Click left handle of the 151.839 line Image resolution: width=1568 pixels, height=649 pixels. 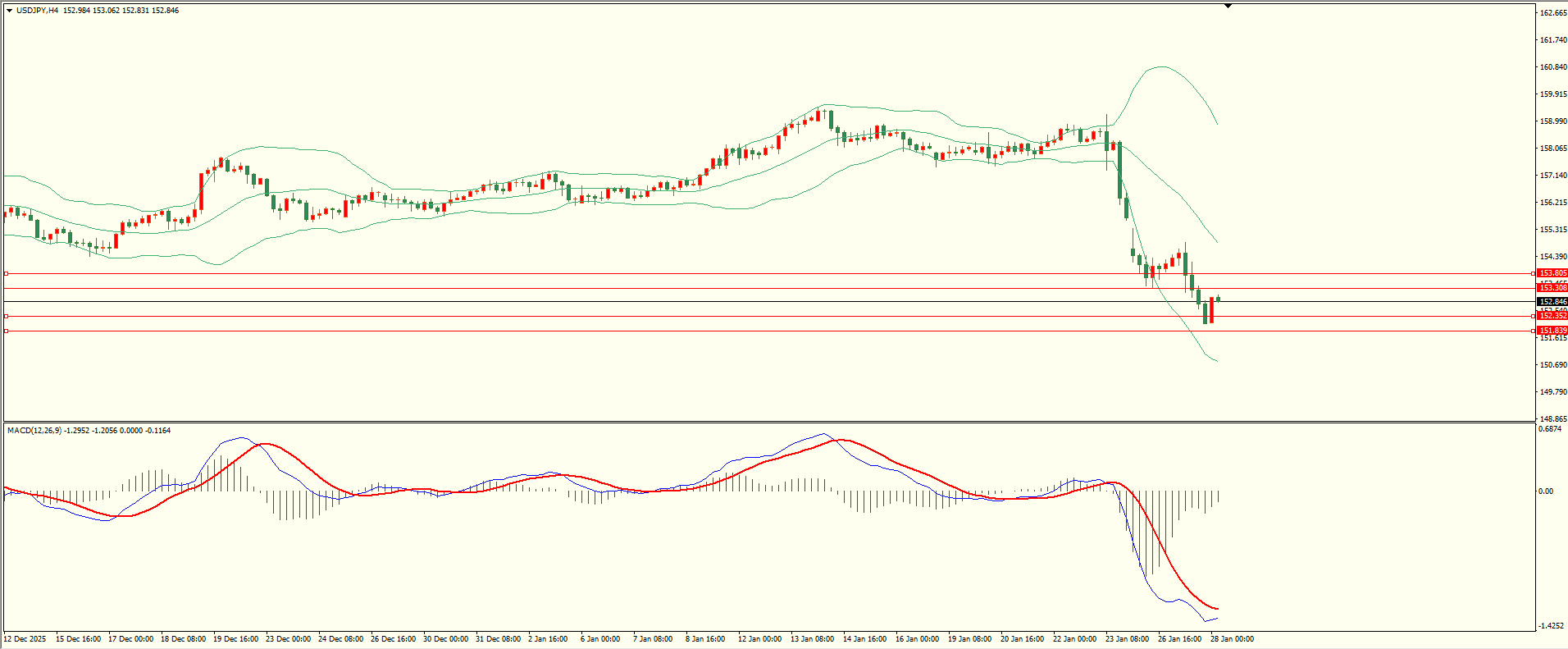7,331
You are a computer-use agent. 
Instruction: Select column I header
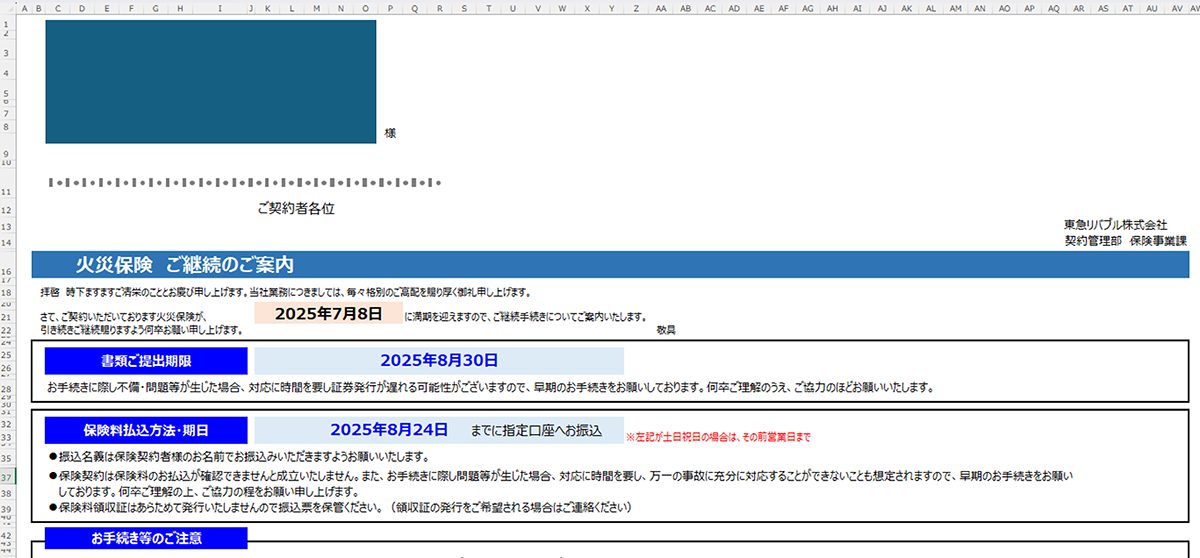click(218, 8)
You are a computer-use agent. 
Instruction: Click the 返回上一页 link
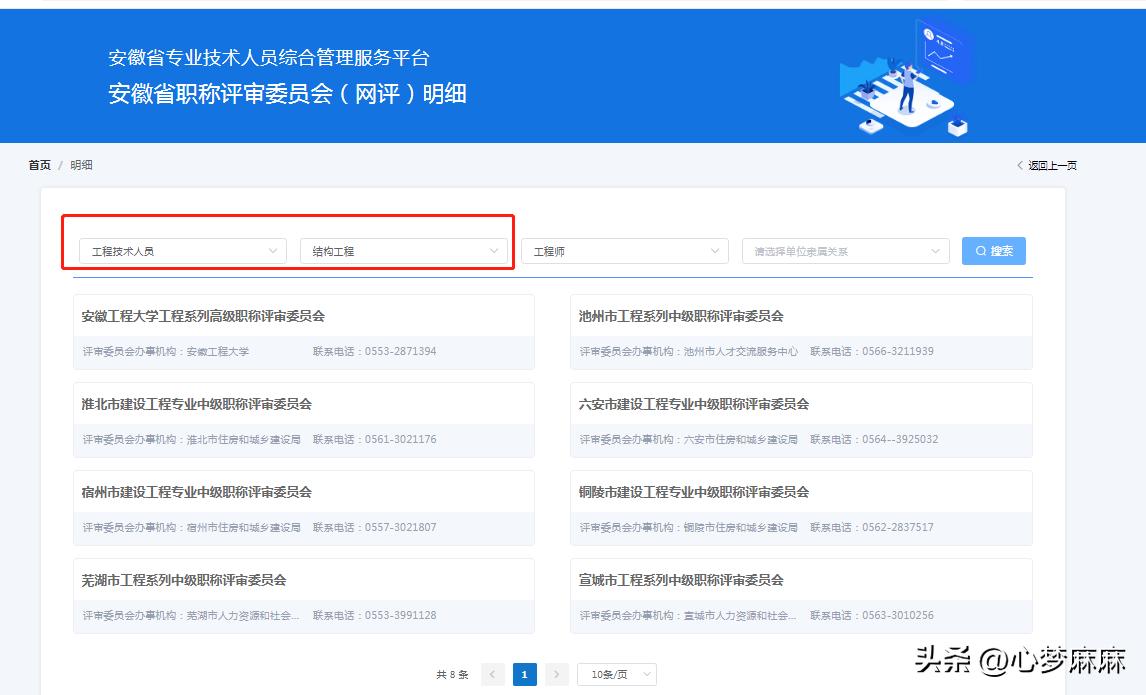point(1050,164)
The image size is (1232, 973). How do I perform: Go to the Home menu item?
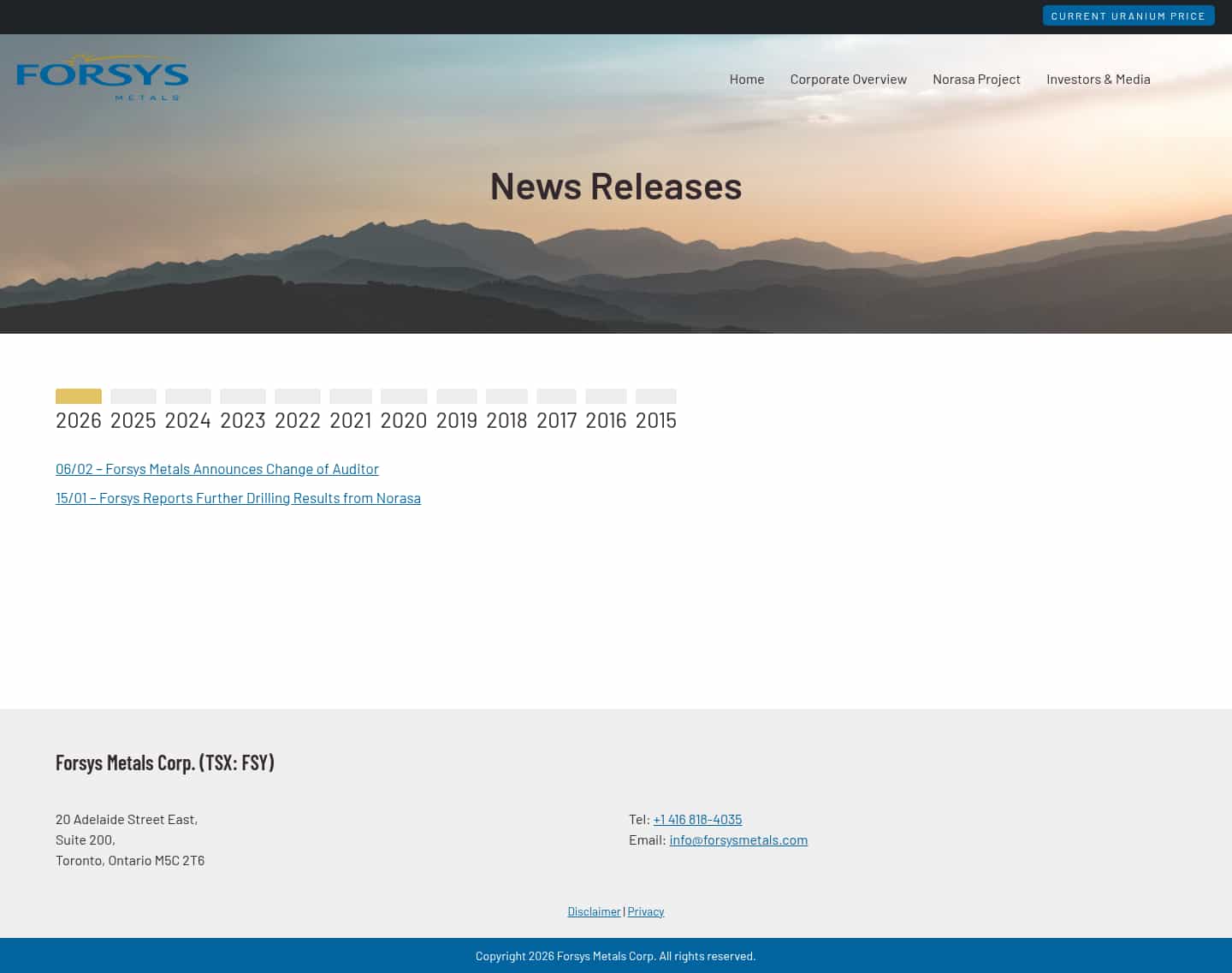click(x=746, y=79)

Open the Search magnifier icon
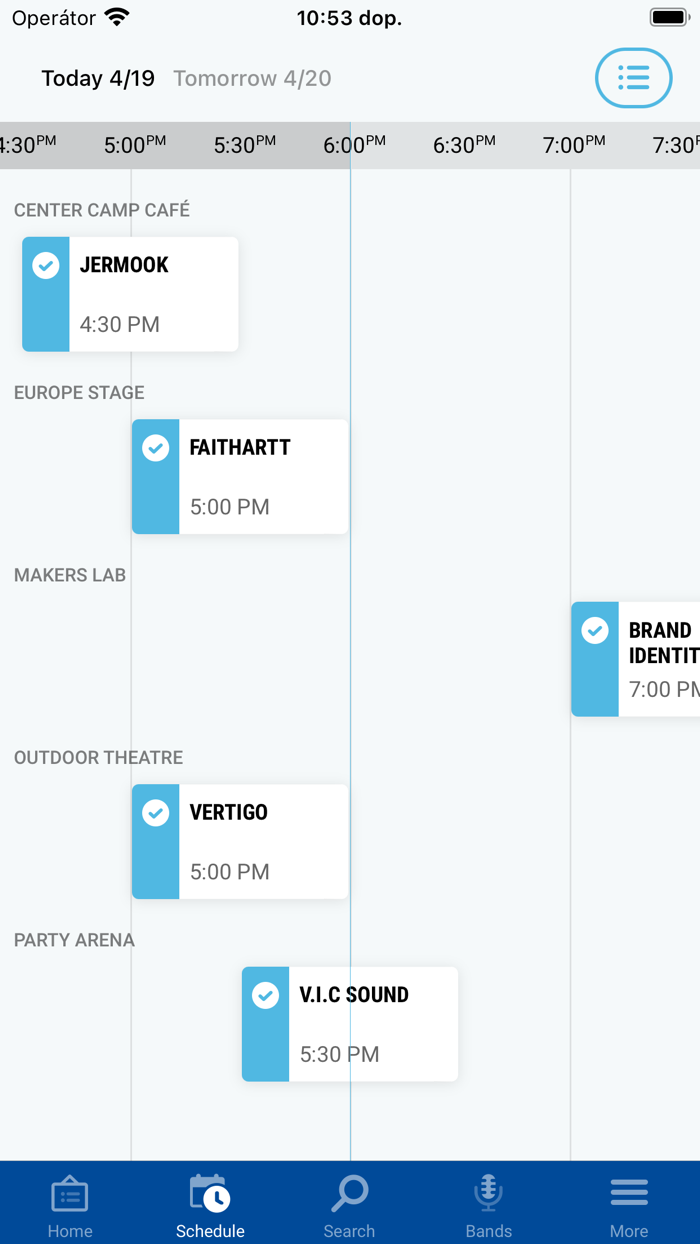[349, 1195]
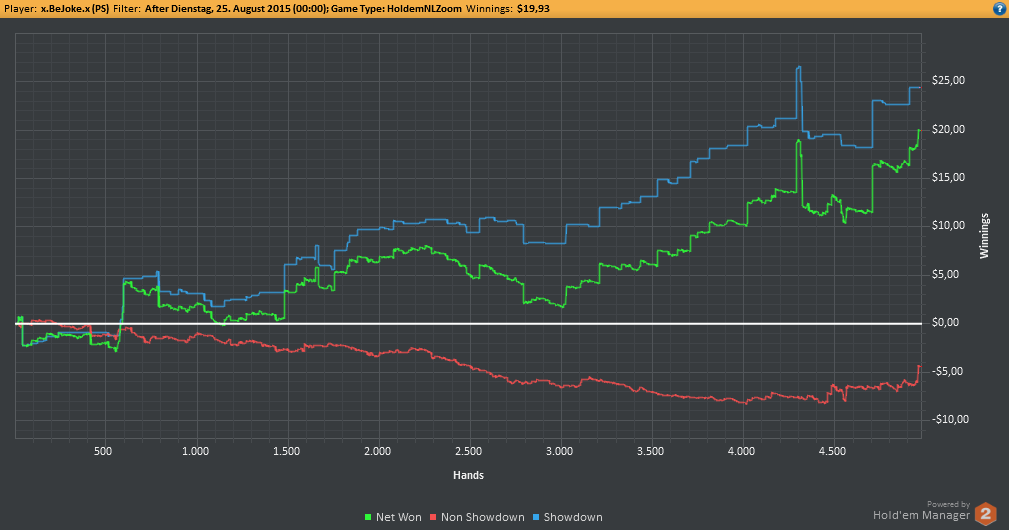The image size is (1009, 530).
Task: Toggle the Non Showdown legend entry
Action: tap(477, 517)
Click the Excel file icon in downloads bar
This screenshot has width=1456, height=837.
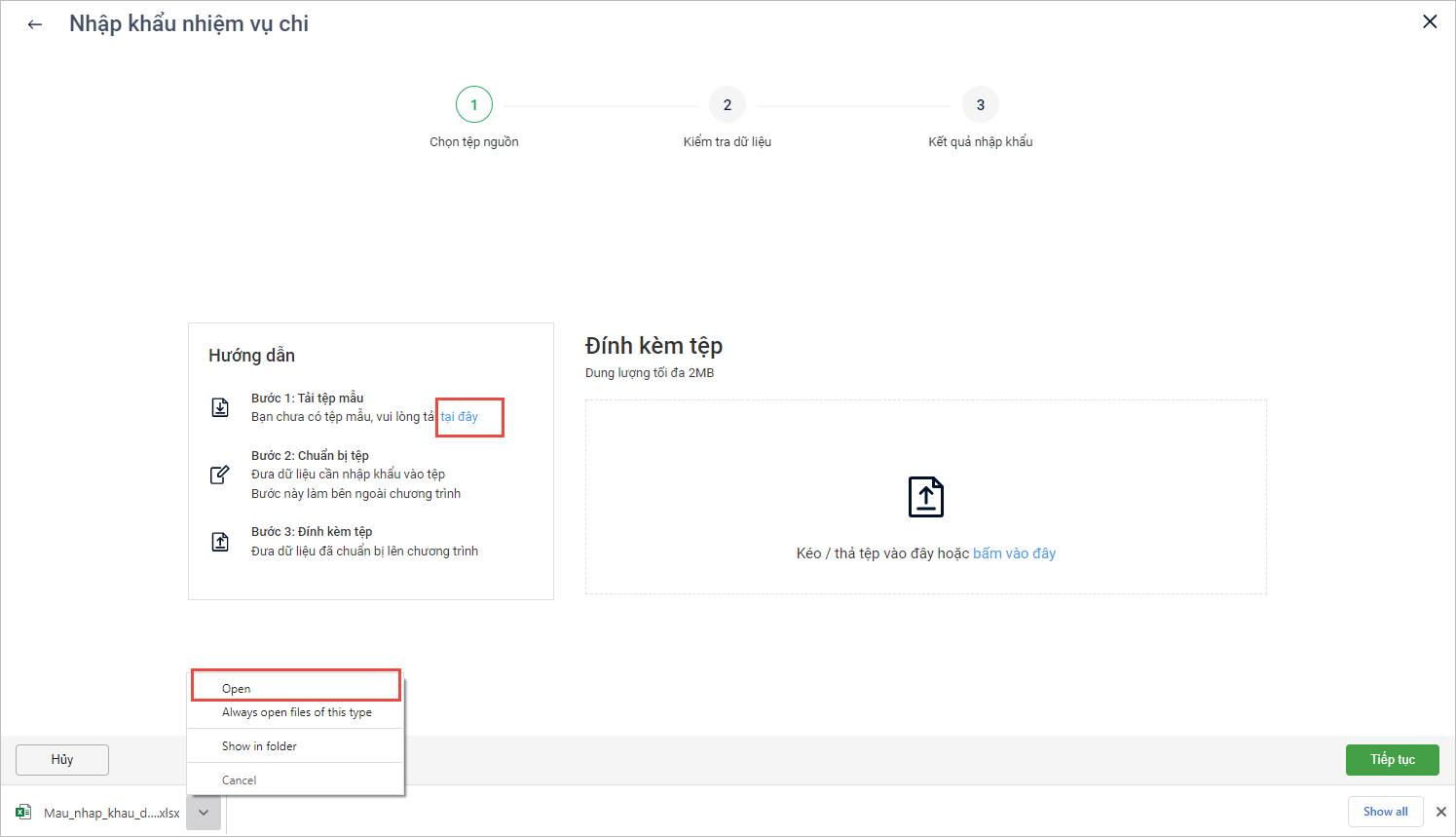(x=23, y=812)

==*==

### Task description
Beginning at the line above that contains "Instruction: Select column I header", repeat each line exactly through the one that contains "Click the Excel file icon in downloads bar", and leave out the pictures.

### Answer to this exercise
Instruction: Select column I header
click(218, 8)
You are a computer-use agent. 
Instruction: Click the 返回上一页 link
point(1050,164)
The image size is (1232, 973). How do I perform: Go to the Home menu item?
click(x=746, y=79)

Open the Search magnifier icon
[349, 1195]
The image size is (1009, 530).
Task: Toggle the Non Showdown legend entry
Action: tap(477, 517)
Click the Excel file icon in downloads bar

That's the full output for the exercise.